Information supplied Start Marker

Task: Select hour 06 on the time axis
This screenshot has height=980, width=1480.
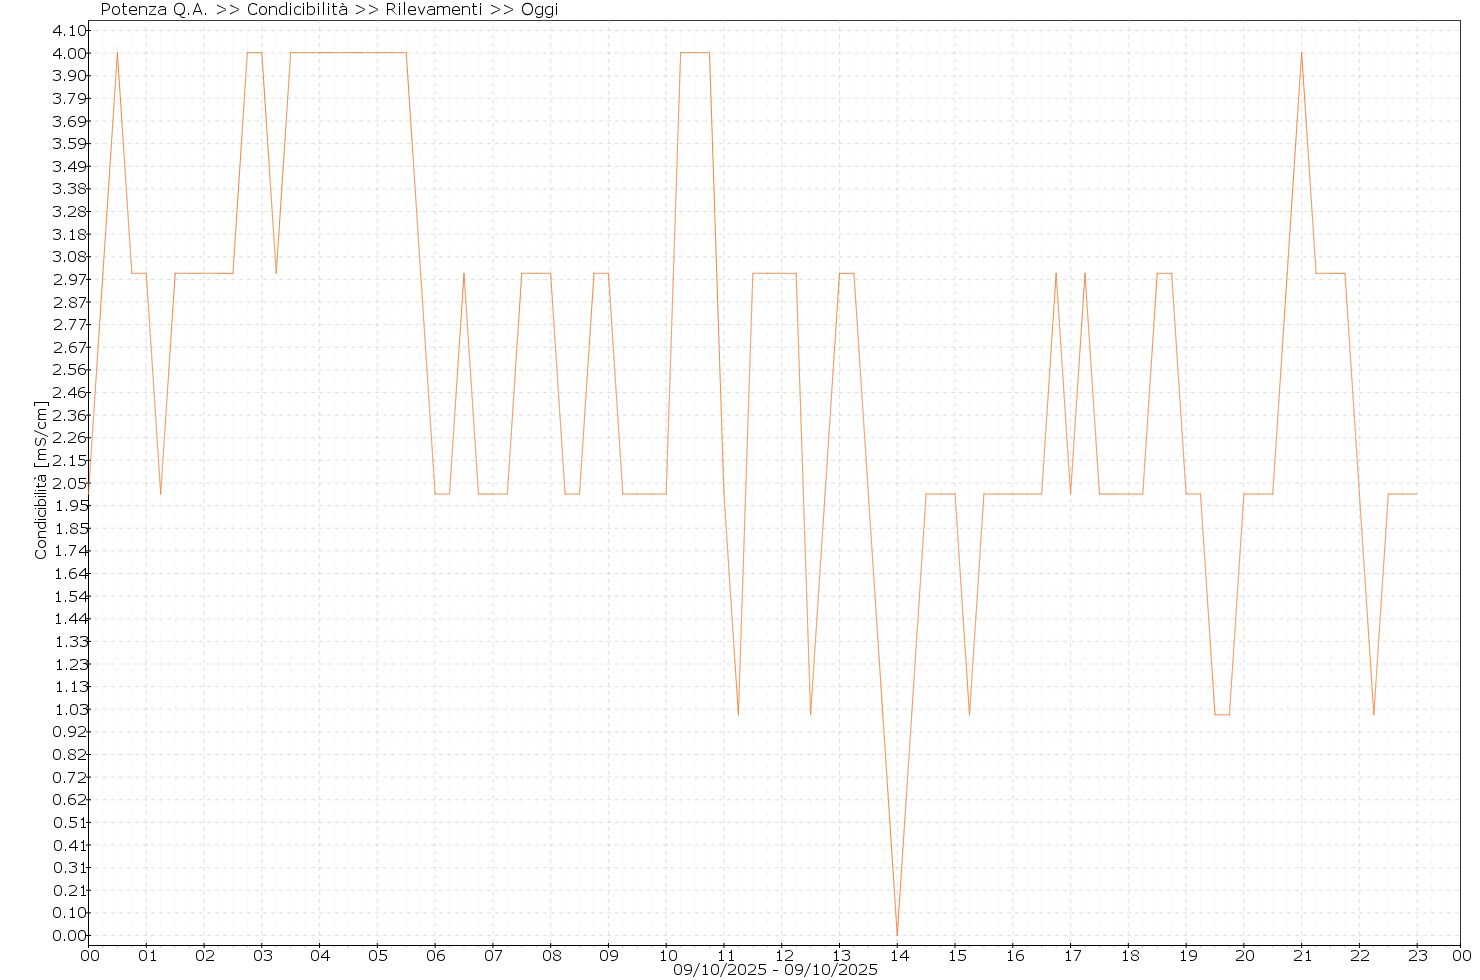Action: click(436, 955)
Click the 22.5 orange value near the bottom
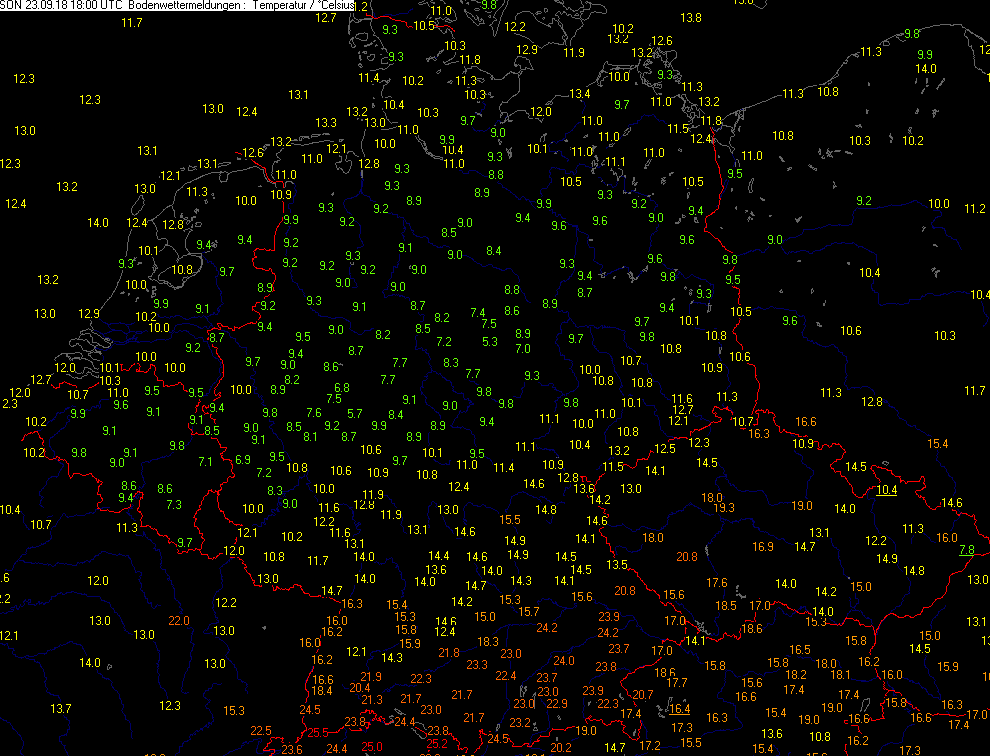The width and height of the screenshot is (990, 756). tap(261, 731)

Information supplied End Marker

Exercise details. Where the line containing "This screenshot has height=980, width=1480." appears, begin copying there and continue exactly through the final line of the records; both end lines belong in the copy, pictures do not.

Answer to the exercise.
This screenshot has height=980, width=1480.
Action: click(436, 955)
Click the 22.5 orange value near the bottom
The width and height of the screenshot is (990, 756). tap(261, 731)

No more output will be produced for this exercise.